Segment Start: Exercise input

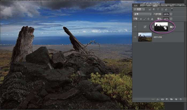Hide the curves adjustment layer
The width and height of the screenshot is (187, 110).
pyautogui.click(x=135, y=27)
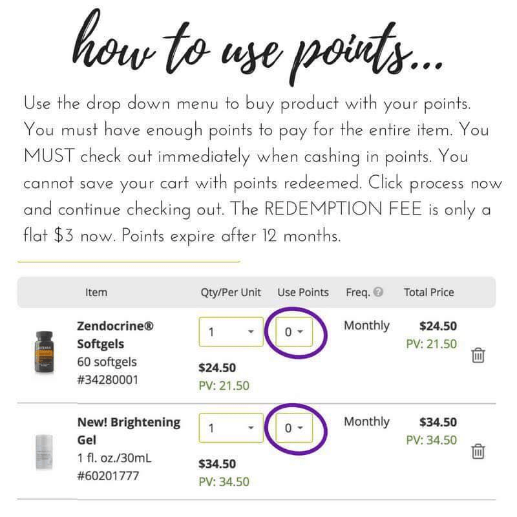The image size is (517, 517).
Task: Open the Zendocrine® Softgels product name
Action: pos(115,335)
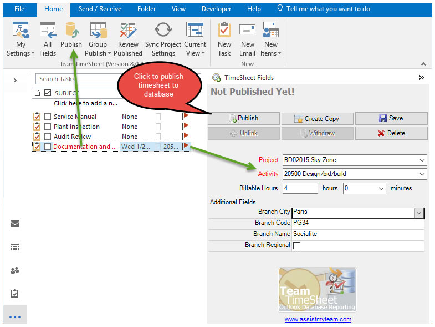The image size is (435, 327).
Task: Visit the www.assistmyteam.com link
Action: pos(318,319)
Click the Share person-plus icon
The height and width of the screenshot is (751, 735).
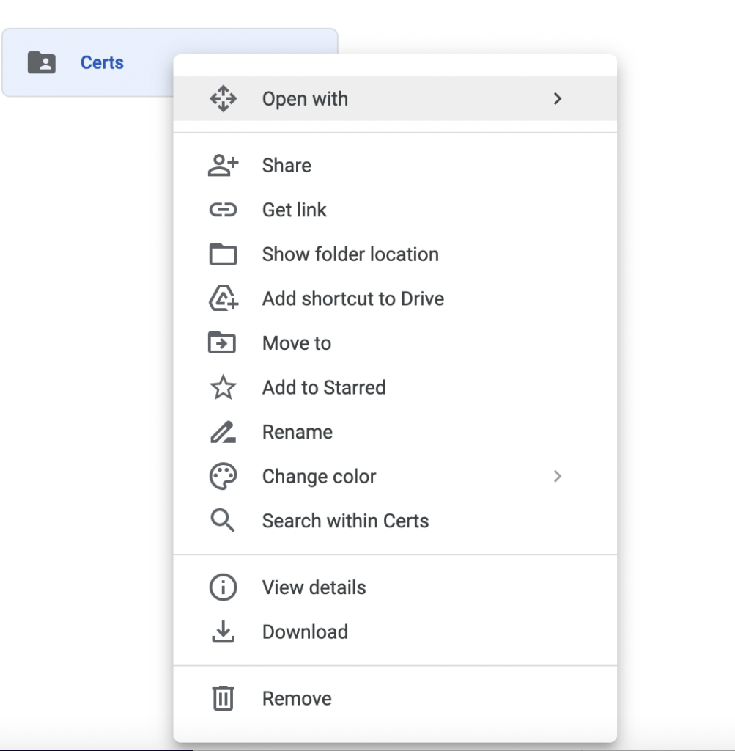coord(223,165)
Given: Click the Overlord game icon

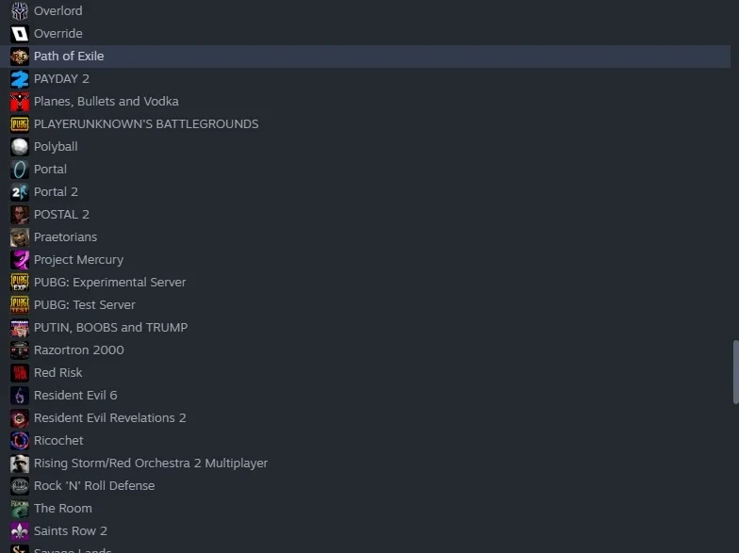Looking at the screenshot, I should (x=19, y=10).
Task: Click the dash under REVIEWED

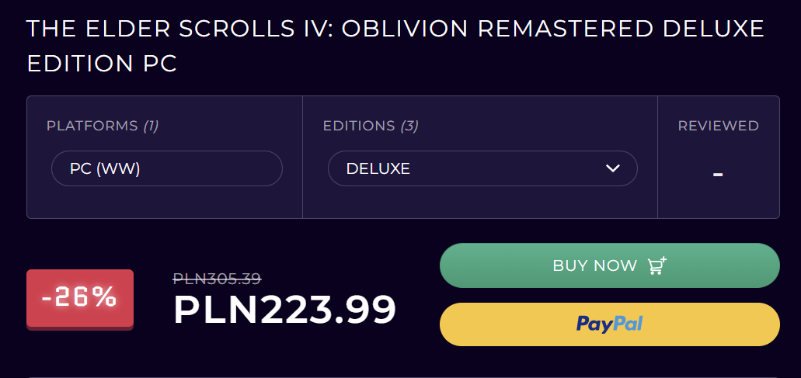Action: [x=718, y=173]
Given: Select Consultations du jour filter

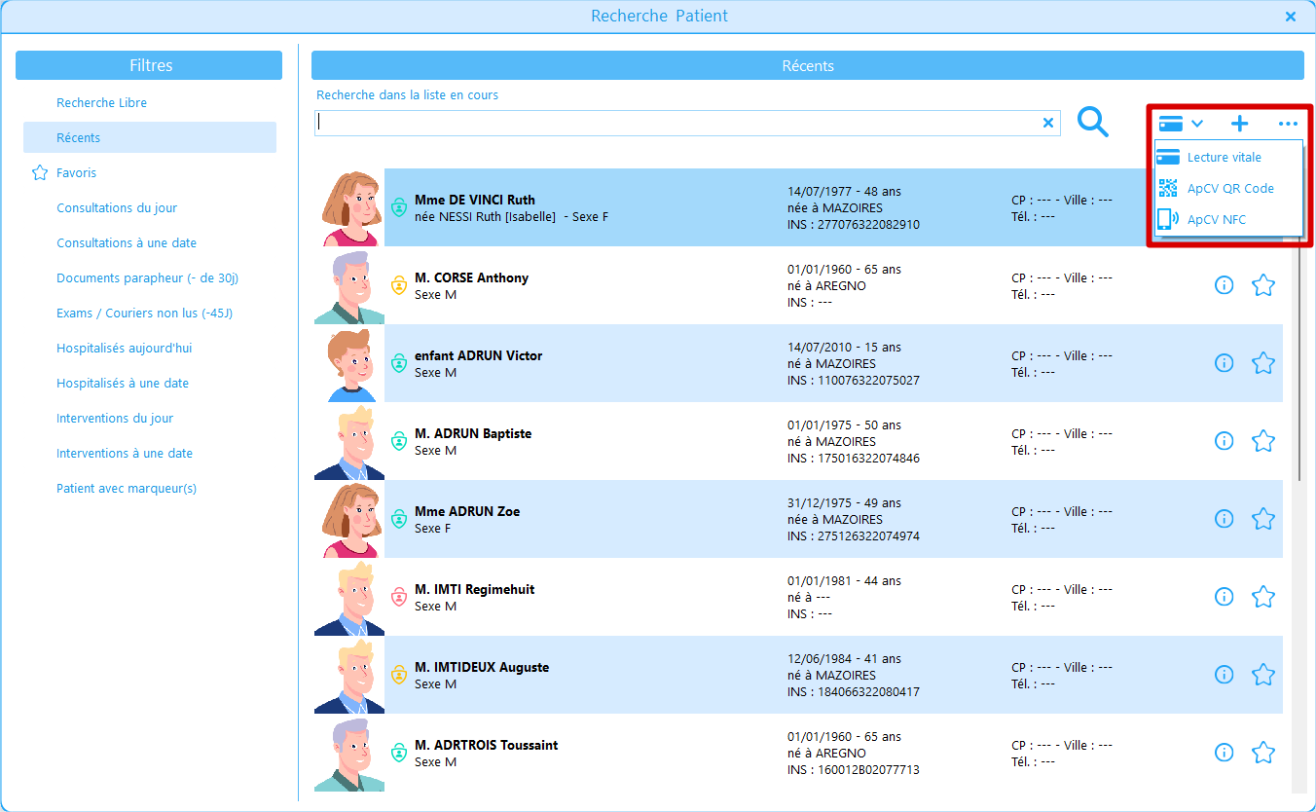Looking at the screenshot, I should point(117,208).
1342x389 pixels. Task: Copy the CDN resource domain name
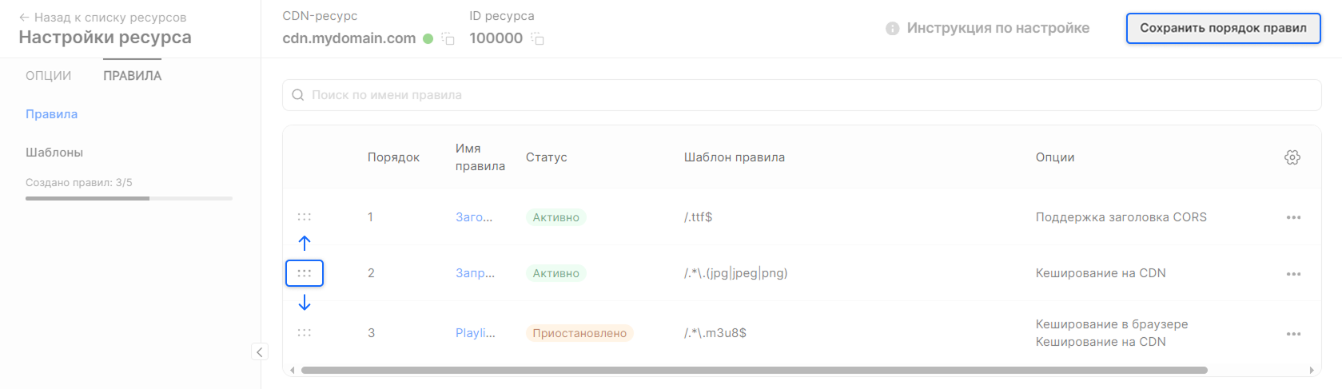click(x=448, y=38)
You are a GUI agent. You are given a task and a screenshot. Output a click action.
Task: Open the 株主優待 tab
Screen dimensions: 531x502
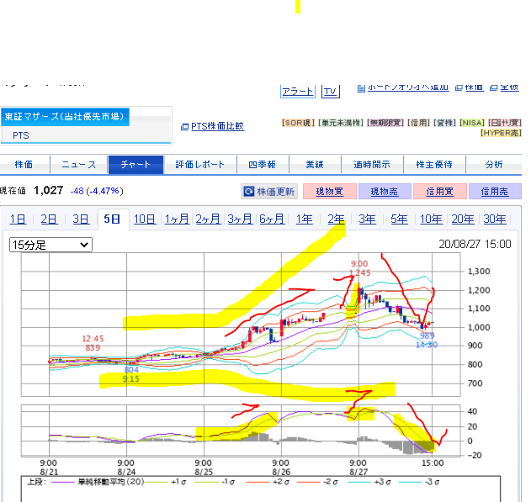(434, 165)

Segment End: Exercise input

Task instructions: Pictures are not part of the copy. Output only the lines from the one with "Click the Share person-plus icon" through the final line of the records, exactly as given.

Finished exercise:
Click the Share person-plus icon
The height and width of the screenshot is (751, 735).
coord(223,165)
Given: Click the Overlord game icon

Looking at the screenshot, I should (x=19, y=10).
Task: Click the dash under REVIEWED

Action: [x=718, y=173]
Given: Select Consultations du jour filter

Looking at the screenshot, I should point(117,208).
1342x389 pixels. Task: Copy the CDN resource domain name
click(x=448, y=38)
You are a GUI agent. You are given a task and a screenshot. Output a click action.
Task: Open the 株主優待 tab
Screen dimensions: 531x502
(434, 165)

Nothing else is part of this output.